Could you transcribe the entries below exactly, starting at the line that contains "Años Plazo (152, 1478)" and stopping at the last line, without any pictures?

[Items from a data source]
:::
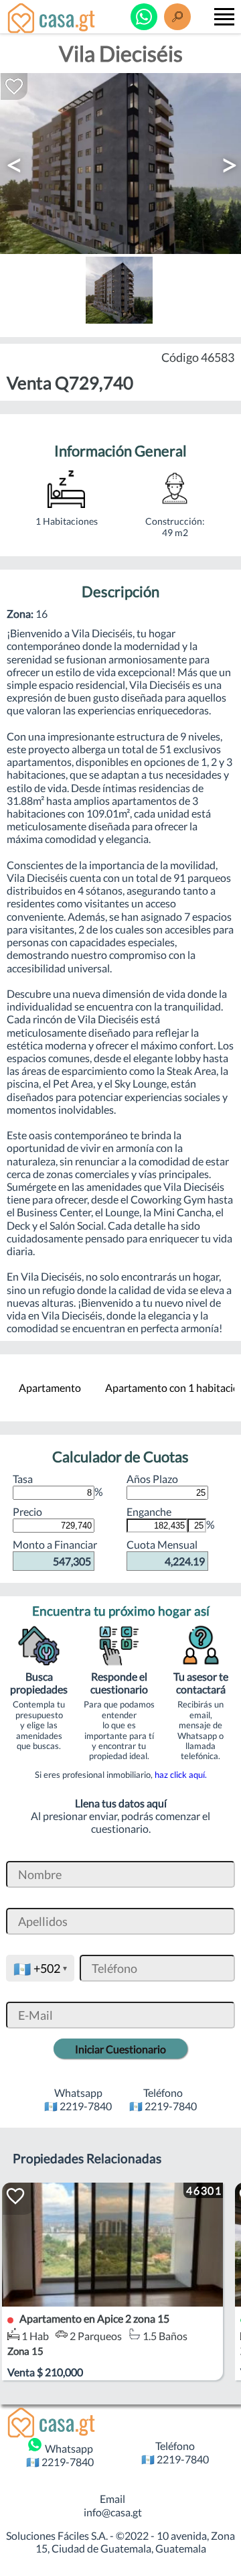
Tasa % (58, 1485)
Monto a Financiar (55, 1552)
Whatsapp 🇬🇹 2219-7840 (60, 2454)
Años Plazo (152, 1478)
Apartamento (50, 1387)
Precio (27, 1511)
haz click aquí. (181, 1774)
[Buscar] (177, 16)
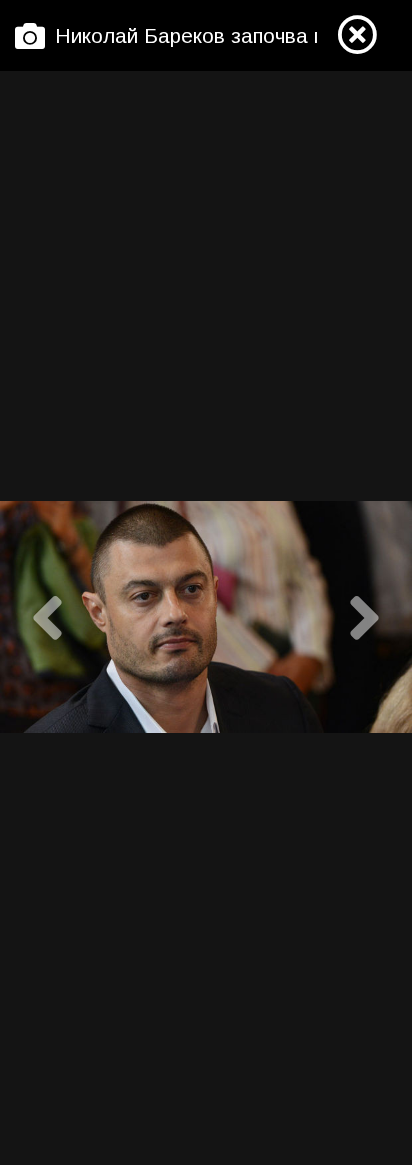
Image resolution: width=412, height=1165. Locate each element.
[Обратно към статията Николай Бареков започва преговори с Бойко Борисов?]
:::
Exercise solution >>
Años Plazo (152, 1478)
Apartamento (50, 1387)
Precio (27, 1511)
haz click aquí. (181, 1774)
[Buscar] (177, 16)
Image resolution: width=412, height=1165. Locate each element.
[Обратно към статията Николай Бареков започва преговори с Бойко Борисов?]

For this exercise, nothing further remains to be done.